* [Your objective]: Only the pictures are to be left out, and the rest of the entries should be reproduced exactly.

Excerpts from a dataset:
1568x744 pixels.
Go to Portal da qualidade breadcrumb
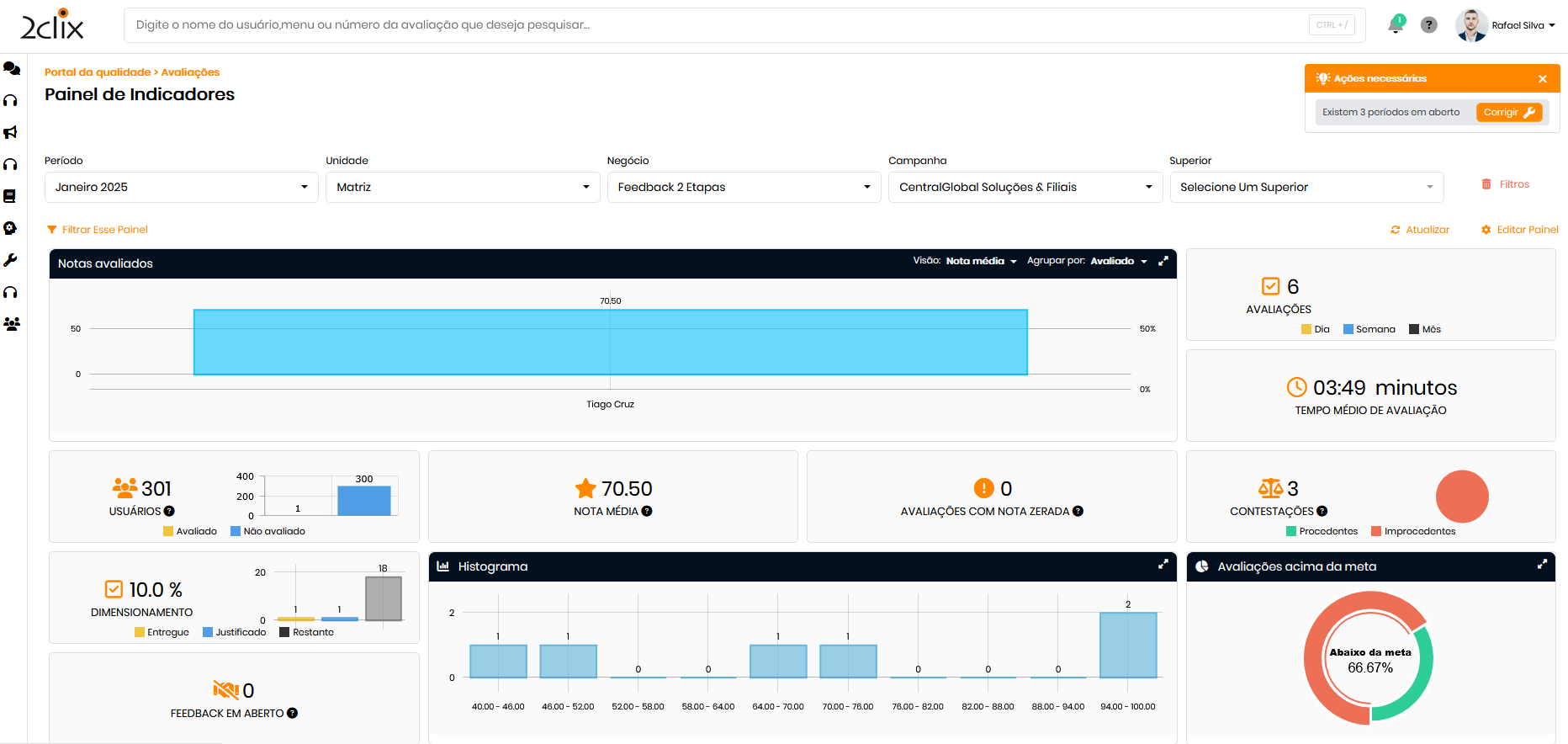click(98, 72)
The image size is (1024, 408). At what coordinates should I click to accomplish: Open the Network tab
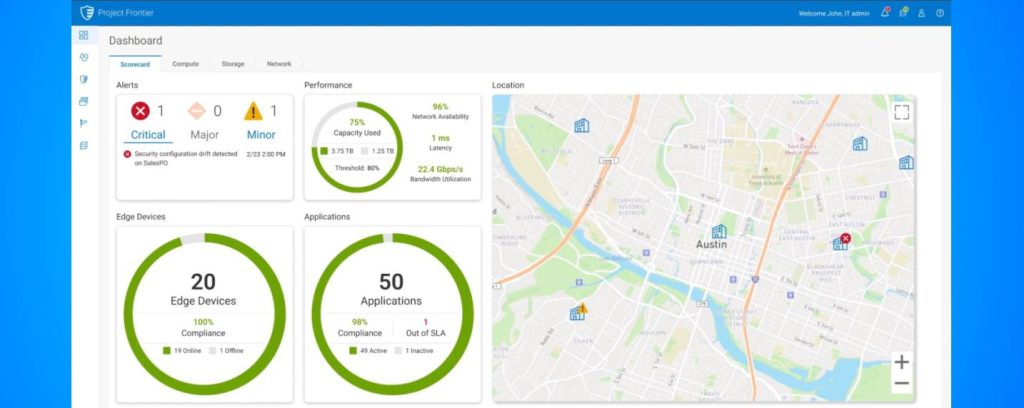(x=279, y=64)
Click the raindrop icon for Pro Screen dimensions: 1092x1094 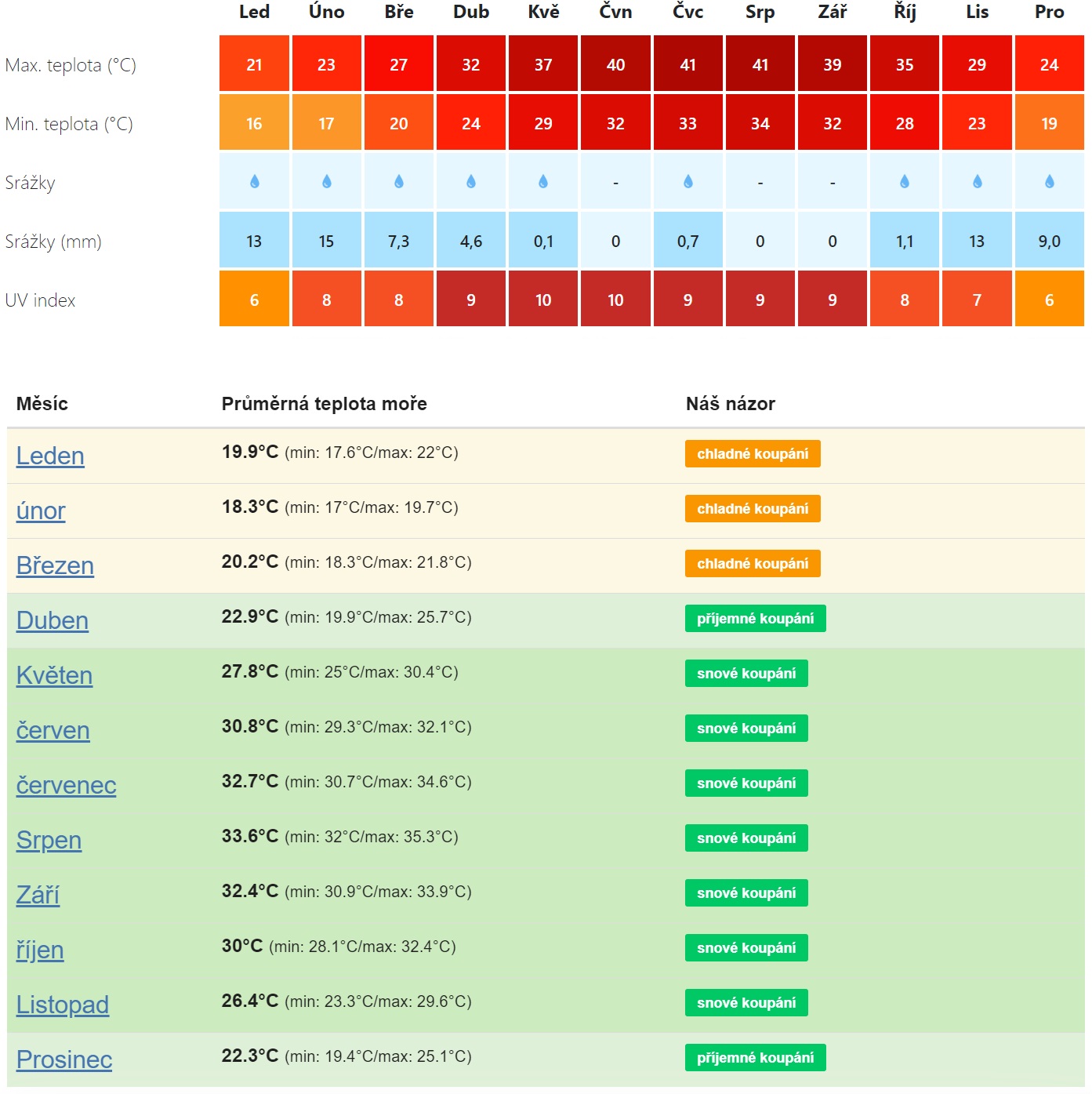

* [Answer to this exercise]:
1568x744 pixels.
Go to Portal da qualidade breadcrumb
click(98, 72)
The image size is (1024, 408). At what coordinates should I click to accomplish: Open the Network tab
(x=279, y=64)
Click the raindrop icon for Pro Screen dimensions: 1092x1094 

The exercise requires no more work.